KK : J’ai passé tellement de temps en soins palliatifs et je pensais que cela pourrait être amélioré. Je me souviens que dans la chambre d’hôpital de mon père, il n’y avait qu’une chaise pour ma mere et alors, je m’asseyais parfois par terre. Si nous voulions apporter de la nourriture pour mon père car dans la culture asiatique, la nourriture est si importante et les odeurs sont réconfortantes. Je rentrais à la maison, le cuisinais et le rapportais. Ni même, sa musique préférée. Il aimait les Carpenters, les Beatles mais il n’y avait pas de système d’enceintes, il n’y avait rien. Je jouais cette musique sur mon portable (c’était avant les IPhone!) et je me souviens que son visage était soulagé et qu’il pouvait oublier un petit moment. Alors, j’ai pensé que je vais relever le défi et canaliser mes expériences dans mon « design thinking ». Tout m’est venu naturellement. J’ai pleuré plusieurs fois parce que j’avais refoulé toutes mes émotions mais j’étais naturellement curieux de faire de la recherche sur l’état des soins palliatifs et que la conception et la pensée modulaire se conjuguent facilement.

EF : J’ai vu vos créations et les changements sont subtiles. Pouvez-vous parler de ça?

KK : Oui, j’ai fait des nombreuses recherches sur la conception des salles de soins palliatifs et ma soumission concernait les hôpitaux existants et leurs services de soins palliatifs. Ma famille et moi étions bien reconnaissants que les soins palliatifs soient subventionnés. Nous n’aurions pas pu nous permettre des services supplémentaires. J’en venais en tant que personne moyenne : s’il vous arrivait d’être en soins palliatifs dans une hôpital, comment seriez-vous faire de petites choses réalistes et améliorées sans avoir à repenser tout un bâtiment.

Prenons, par exemple, j’essayais de concevoir un type d’assemblage simple au plafond qui peut intégrer des rideaux pour masquer les lumières pour avoir un éclairage diffus; des intégrateurs de haut-parleurs pour qu’on puisse simplement brancher, jouer et écouter votre musique préférée et permettre l’évasion.
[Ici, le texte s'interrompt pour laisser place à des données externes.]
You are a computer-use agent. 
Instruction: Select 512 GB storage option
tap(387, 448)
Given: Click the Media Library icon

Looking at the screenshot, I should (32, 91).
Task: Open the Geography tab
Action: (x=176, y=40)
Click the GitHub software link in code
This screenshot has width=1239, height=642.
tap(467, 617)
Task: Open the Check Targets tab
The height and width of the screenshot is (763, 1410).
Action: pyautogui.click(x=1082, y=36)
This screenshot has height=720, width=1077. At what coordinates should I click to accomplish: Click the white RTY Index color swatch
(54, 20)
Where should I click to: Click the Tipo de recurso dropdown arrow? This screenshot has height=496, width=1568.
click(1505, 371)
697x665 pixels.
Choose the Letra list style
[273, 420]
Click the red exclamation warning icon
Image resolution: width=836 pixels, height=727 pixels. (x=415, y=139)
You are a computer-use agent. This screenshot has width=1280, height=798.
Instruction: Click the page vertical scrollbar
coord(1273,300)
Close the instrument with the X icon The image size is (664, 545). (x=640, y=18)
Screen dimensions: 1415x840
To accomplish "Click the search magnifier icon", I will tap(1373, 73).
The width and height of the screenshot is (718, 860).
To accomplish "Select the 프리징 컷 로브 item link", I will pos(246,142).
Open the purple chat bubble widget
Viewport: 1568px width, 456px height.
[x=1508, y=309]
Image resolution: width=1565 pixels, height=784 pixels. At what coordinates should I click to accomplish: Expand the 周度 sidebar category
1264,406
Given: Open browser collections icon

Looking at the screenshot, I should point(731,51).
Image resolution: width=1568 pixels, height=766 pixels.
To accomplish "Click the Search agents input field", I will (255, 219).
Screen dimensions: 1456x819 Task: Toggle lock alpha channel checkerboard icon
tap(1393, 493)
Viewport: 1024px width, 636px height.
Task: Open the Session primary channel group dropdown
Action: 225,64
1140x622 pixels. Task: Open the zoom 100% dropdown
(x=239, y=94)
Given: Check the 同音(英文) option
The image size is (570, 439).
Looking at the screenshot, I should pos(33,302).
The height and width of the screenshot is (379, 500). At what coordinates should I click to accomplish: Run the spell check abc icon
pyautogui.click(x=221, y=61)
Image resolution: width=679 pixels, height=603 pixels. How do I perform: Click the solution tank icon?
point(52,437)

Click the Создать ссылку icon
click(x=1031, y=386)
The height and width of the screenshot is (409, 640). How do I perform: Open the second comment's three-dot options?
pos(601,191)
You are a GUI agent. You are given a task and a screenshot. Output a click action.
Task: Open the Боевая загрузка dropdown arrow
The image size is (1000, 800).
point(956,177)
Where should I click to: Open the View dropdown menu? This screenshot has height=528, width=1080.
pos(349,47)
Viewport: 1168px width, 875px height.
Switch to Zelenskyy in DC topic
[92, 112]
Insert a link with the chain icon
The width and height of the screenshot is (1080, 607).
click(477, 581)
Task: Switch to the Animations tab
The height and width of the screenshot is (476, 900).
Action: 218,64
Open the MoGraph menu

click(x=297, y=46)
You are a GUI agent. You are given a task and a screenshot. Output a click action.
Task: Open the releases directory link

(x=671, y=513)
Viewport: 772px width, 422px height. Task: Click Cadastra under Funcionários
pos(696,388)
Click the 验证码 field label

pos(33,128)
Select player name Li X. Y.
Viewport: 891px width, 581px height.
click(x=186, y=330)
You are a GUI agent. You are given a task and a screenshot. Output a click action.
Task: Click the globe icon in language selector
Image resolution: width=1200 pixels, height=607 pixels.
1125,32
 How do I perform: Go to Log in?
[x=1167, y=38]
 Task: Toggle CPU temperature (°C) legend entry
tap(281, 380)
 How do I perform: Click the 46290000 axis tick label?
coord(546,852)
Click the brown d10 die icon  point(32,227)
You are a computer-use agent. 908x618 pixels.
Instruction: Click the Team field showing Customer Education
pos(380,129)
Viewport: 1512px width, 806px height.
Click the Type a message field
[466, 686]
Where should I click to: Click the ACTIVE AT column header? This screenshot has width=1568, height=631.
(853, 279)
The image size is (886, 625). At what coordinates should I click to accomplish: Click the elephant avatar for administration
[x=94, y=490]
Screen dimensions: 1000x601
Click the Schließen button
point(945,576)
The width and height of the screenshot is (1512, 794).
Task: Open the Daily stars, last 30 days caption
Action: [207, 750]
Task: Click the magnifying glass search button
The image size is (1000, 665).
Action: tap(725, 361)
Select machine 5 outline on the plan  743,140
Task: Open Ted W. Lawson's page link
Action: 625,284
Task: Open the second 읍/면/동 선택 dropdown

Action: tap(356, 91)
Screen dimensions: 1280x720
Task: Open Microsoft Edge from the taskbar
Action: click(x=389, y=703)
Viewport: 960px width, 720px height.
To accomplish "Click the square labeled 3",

Aussi, intégrer une sorte de pièce virtuelle (VR) parce que je me souviens que mon père voulait aller à l’église; s’il avait eu des lunettes RV, il aurait pu participer virtuellement à une expérience religieuse. Dans le cadre des conditions d’assise, j’ai imaginé un 2e étage avec un rideau opaque parce que je me souviens que je devais faire mes devoirs pendant que je m’occupais de mon père. C’était très dure d’être silencieux et de ne pas le réveiller. De nos jours, quiconque est le proche aidant, a besoin de travailler pour subvenir aux besoins de sa famille, il pourrait avoir à prendre un appel de travail. Ils doivent être capable de le faire sans avoir à chercher un endroit pour le faire. Finalement, un rêve de ma part est d’avoir une petite kitchenette ou une famille peut cuisiner et parler de leurs plats préférés. Je crois que ces petits changements pourraient apporter beaucoup de valeur aux patients.

Je fais du tir à l’arc japonais et le concept de Kaizen est très puissant pour moi – de petits changements qui s’accumulent avec le temps. Lorsque nous sommes conscients de ce que de petits changements peuvent faire et que nous les faisons, les petits changements peuvent devenir de grands changements.

EF : Et maintenant?

KK : Idéalement, si nous obtenons une subvention pour faire toutes ces recherches, je pourrais les tester. J’espère que nous l’obtiendrons car il y a tellement de gens, des infirmières, des aides-soignants naturels, des personnes âgées, qui ont beaucoup à dire sur l’amélioration des salles de soins. A la fin, je voudrais publier un livre blanc pour résumer mes découvertes dans le New England Journal of Medicine. Et une conférence TED!